Di tengah situasi kesepakatan perdagangan kerusuhan dan kacau worldwide yang sedang berlangsung, Presiden AS Donald Trump telah mengusulkan tarif 10 persen pada semua negara BRICS untuk melakukan perdagangan dalam mata uang non-dolar. Langkah itu dilakukan oleh presiden AS, yang menghadap ke tindakan ekonomi dan geopolitik Washington sendiri, kata brain trust ekonomi Gtri pada hari Jumat.

India, Brasil, Rusia, Cina, Afrika Selatan, Arab Saudi, Mesir, Uni Emirat Arab, Ethiopia, Indonesia, dan Iran adalah anggota BRICS. Setelah pengumuman ini dari presiden AS, spektrum perdagangan global tampaknya mengkhawatirkan.

Inisiatif Penelitian Perdagangan Global (GTRI) mengatakan sanksi AS dan larangan cepat terhadap negara-negara seperti Rusia, Iran, dan Venezuela telah memblokir pembayaran berbasis dolar, memaksa negara-negara seperti India dan Cina untuk berdagang mata uang lokal dengan Rusia, sesuai dengan kantor berita PTI.

Swift adalah sistem pesan global yang merutekan instruksi pembayaran antar bank di seluruh dunia. Dealing with Trump’s news, GTRI Founder Ajay Srivastava claimed, “The change from the dollar wasn’t a rebellion; it was the only path left. Over 90 per cent of Russia– China trade is now settled in roubles or yuan; India pays for Russian oil in rupees and dirhams; also Saudi Arabia is open to non-dollar oil profession– breaking the 1970 s petrodollar deal.”

“Trump mengabaikan fakta bahwa itu adalah tindakan AS yang memaksa negara -negara untuk mencari alternatif dolar di tempat pertama,” tambahnya lebih lanjut.

Dia menambahkan bahwa rencana tarif 10 persen Trump pada BRIC dan penalti 500 persen pada negara -negara yang membeli minyak Rusia menyulitkan negara -negara untuk menegosiasikan kesepakatan perdagangan dengan AS.

Dia lebih lanjut menambahkan bahwa “pada dasarnya kesepakatan ini adalah kesepakatan masala – penyelesaian yang disepakati bersama -sama dicapai melalui lengan take advantage of … India harus tetap berhati -hati,” seperti yang dilaporkan oleh kantor berita PTI.

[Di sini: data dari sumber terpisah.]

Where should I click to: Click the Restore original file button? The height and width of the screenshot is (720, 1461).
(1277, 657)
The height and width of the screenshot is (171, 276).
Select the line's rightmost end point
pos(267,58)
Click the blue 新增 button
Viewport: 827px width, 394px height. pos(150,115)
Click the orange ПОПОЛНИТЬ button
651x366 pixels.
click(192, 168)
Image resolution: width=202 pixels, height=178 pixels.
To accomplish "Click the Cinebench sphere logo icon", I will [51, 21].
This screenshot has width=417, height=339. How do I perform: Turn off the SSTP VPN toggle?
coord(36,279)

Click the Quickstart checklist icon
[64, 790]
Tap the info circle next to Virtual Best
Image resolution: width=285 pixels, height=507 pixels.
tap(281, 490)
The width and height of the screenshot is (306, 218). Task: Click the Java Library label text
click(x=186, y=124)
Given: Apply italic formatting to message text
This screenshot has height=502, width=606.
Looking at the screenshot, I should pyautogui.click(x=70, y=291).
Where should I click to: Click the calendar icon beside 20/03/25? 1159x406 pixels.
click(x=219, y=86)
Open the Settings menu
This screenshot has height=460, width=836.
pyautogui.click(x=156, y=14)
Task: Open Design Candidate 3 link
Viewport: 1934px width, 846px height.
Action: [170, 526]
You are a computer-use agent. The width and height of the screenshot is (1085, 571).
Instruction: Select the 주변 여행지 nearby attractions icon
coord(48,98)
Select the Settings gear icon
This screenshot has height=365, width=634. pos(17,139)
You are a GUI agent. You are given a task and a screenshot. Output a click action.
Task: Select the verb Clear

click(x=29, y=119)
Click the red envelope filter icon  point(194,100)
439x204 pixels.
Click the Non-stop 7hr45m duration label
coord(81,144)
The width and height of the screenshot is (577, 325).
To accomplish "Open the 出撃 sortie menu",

Pendiri GTRI Srivastava lebih lanjut menegaskan bahwa Swift menghubungkan lebih dari 11 000 bank di lebih dari 200 negara dan dirancang untuk menjadi platform netral untuk pembayaran terkait perdagangan.

Tetapi di bawah tekanan AS, katanya, Swift telah memblokir akses ke negara -negara di bawah sanksi Amerika, seperti Iran, Venezuela, dan Rusia, yang pada akhirnya memperburuk situasi perdagangan global mereka.

“Akibatnya, negara-negara yang mengimpor minyak dan gas dari pemasok yang disetujui tidak memiliki pilihan selain memotong dolar. India membayar untuk minyak mentah Rusia dalam rupee dan dirham UEA melalui saluran non-bersiapan. Cina menggunakan yuan untuk menyelesaikan perdagangan gas Rusia. Ini bukan strategi anti-dolar-ini adalah mekanisme yang kelangsungan hidup yang dipicu oleh sanksi AS,” ini.

Untuk membantu negara -negara yang menghadapi kekurangan dolar, pada tahun 2022, RBI memungkinkan penyelesaian perdagangan di rupee India. Segera setelah ini, financial institution -bank Rusia juga membuka rekening rupee di India untuk pembayaran minyak.

Tentang masalah perdagangan dalam mata uang lokal, ia mengatakan, “Ini adalah hak berdaulat negara, seperti halnya perencanaan yang tepat, perdagangan mata uang lokal dapat memangkas biaya transaksi hingga 4 persen dengan menghindari konversi dual dolar di kedua pembeli dan penjual,” sebagaimana dikutip oleh kantor berita PTI.